Mr Nielssen says that although he’s partial to a round of cheap, off-peak golf at the course, taking over part of the park would undermine its design and be a poor outcome for the community.

“I have always maintained that it is the golf course’s problem,” he says of the impact of the road upgrade.

• Haakon Nielssen and son Sasha don’t want to be giving up space at Booyeembara Park for the public golf course. Photo by Steve Grant

Blind spot

A former parks and gardens officer with the council a decade ago, Mr Nielssen says he doesn’t want to throw grenades to undermine mayor Brad Pettitt, but says the corner of the park near the golf course seems to have been a blind spot for the council for years.
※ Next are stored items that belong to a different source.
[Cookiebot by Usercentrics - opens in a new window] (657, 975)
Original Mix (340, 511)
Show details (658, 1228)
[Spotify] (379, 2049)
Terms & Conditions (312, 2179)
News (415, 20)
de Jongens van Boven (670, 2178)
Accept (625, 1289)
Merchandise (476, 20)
It’s still got a gate that harks back to when it was known as the Montreal Open Space, while what’s supposed to have been a stunning grove of pencil pines has failed miserably with just a few stunted specimens surviving. The dead ones were left standing for years until a recent clean-out by new contractors appointed to maintain the park.

The road that was to be the grand entrance to the park is still nothing more than an access track.

Dr Pettitt acknowledges there may be some flow-on effect at Boo Park as a result of Main Roads’ work.

“We’re working with Main Roads and the community to look at the best ways to manage these impacts,” he told the Herald.

“Nothing has been decided yet, and we welcome community input as we try to come up with a solution that the majority of people can accept.

“That said, it many not be possible to save the majority of mature trees, retain a functioning nine-hold golf course and have no impact on the northern boundary of Boo Park. If that is the case some difficult decisions, taking into account community feedback, will need to be made.”

Mr Nielssen says with the project getting towards the pointy end, he wants residents’ views canvassed now so the community’s not left with a fait accompli when Main Roads signs off on its final plan.